The Bills traveled to Kansas City last week as an underdog and promptly dominated the Chiefs, weathering a halftime lightning delay, and putting the league on notice. It put Vegas on notice, too. In books that provide lines a week early, Buffalo was initially listed as a 3.5-point favorite. At DraftKings, they still had the Bills listed at -3.5 as of 10:49amET on Monday morning. Twenty minutes later, it was moved to 4.5. Four hours later, it was moved to 5.5. By Tuesday afternoon, it had reached 6. At that point, many bettors said, “enough is enough” and started hitting Tennessee, bumping the line back to 5.5. At Caesars sportsbook, they opened at Bills -3 and saw nothing but movement in that direction, jumping from 3 to 4.5 and then 5, 5.5 and finally 6. Caesars’ bettors never seemed to think the line was high enough to hammer the Titans.

All told, according to Action Network, 78% of the tickets are on the Bills and a whopping 93% of the money has followed. The 78% ticket number was the second-highest percentage bet on a team (Chiefs garnered 81% of bets and covered) and the 93% is the highest money percentage on any NFL team in Week 6 by more than 10% (the Rams were second at 82% and covered easily).

ANALYTICAL ANALYSIS THAT EVERY SPORTS NERD NEEDS TO KNOW

There are Two Teams in this Game, Ya Know!

Yes, we’ve spent a lot of time in this post focusing on the Bills. That’s because the Bills are an exciting team and a Super Bowl contender, which is what we expected out of this Tennessee team, as well. But a loss to the winless Jets in Week 4 put a damper on the Titans hype train, even though the team is currently 3-2. In that loss at the Meadowlands, the Titans fell despite Derrick Henry rushing for 157 yards. That was the only game the Titans have ever lost where Henry rushed for more than 115 yards (15-1 in such games overall). In fact, Tennessee has lost only three games when Henry simply crests the 100-yard mark (21-3 in such contests).

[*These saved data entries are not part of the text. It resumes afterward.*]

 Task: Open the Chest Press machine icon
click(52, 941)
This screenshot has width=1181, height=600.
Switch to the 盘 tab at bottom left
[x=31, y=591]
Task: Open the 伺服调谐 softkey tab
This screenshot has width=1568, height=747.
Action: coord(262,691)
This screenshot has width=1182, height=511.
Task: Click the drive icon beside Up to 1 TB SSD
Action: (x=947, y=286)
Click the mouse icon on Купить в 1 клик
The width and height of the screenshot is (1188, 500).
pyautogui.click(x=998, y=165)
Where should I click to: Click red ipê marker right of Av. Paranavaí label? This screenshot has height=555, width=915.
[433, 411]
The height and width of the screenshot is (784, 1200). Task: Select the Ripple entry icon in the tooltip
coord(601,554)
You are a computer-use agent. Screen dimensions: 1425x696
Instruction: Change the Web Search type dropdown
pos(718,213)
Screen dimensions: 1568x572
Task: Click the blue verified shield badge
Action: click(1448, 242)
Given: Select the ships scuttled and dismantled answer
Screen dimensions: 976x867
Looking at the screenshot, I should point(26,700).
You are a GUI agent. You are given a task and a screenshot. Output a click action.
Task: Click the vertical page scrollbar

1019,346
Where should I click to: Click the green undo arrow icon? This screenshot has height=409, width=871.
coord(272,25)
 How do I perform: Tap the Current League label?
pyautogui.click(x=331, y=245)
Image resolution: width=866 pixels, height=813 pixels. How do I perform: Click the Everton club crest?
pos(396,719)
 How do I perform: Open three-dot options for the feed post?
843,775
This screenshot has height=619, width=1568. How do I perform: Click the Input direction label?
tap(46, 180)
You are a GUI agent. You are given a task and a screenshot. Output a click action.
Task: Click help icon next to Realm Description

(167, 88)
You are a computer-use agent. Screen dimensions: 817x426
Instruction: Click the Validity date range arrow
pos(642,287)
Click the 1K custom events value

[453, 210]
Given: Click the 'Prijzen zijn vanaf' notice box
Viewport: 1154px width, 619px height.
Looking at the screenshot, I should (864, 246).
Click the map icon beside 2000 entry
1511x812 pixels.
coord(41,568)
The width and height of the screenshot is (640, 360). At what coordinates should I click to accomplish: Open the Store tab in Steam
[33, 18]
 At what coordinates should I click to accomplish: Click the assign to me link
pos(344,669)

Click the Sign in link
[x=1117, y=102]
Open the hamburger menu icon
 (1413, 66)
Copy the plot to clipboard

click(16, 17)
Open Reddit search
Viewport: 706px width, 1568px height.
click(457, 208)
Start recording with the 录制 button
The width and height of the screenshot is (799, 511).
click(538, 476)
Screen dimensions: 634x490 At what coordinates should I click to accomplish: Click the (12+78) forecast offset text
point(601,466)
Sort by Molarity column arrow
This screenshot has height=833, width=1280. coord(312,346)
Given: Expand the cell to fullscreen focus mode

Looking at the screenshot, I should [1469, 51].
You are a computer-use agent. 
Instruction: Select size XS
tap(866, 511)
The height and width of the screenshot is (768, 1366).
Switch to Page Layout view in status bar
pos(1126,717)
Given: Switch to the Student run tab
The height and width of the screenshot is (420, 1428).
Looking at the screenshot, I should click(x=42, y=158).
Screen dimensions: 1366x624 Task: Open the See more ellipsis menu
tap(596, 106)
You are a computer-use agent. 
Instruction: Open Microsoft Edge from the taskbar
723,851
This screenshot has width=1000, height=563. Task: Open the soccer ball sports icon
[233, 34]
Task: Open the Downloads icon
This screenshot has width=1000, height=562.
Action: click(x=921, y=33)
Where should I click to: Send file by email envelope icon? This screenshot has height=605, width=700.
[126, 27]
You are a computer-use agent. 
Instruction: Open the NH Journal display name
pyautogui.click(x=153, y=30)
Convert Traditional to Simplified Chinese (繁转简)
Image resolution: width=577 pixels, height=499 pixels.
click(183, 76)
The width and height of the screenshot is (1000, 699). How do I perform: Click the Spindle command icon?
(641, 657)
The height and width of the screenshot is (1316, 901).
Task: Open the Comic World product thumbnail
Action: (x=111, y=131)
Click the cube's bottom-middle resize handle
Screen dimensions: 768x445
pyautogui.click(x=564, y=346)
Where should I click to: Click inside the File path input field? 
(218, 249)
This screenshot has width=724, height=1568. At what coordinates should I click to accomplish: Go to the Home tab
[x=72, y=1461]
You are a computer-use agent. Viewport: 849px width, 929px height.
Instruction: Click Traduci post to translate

Henry is a runner who thrives on wearing down opponents, throughout the game and throughout the season. In September and October, “King” Henry has averaged 4.2 yards per carry on 648 such runs. From November-January, that figure jumps up to 5.6 yards per carry, nearly a yard-and-a-half higher. In the first half of games, he averages 4.4 yards per tote scoring 22 times. In the second half, he’s at 5.3 YPC and 38 rushing TDs. If the Titans are leading late and leaning on Henry to close out the game? Forget about it. Henry averages 6.6 yards per carry when Tennessee is up with less than four minutes left in the game and 8.6 yards when the clock ticks under two minutes. So far in 2021, that gap has been even bigger. In the first half of games this season, Henry is averaging just 3.2 yards per carry. In the second half, he’s a full two-and-a-half yards better at 5.7. The evidence of wearing down opponents is more stark than that too as he gets better with each passing quarter. Here are his yards-per-carry marks across the four quarters: 2.7 (1st), 3.8 (2nd), 4.6 (3rd), and 6.7 (4th) quarter.

The blueprint for beating Tennessee is simple: get ahead early and don’t let the “King” get going. The execution of that blueprint? Not quite as simple.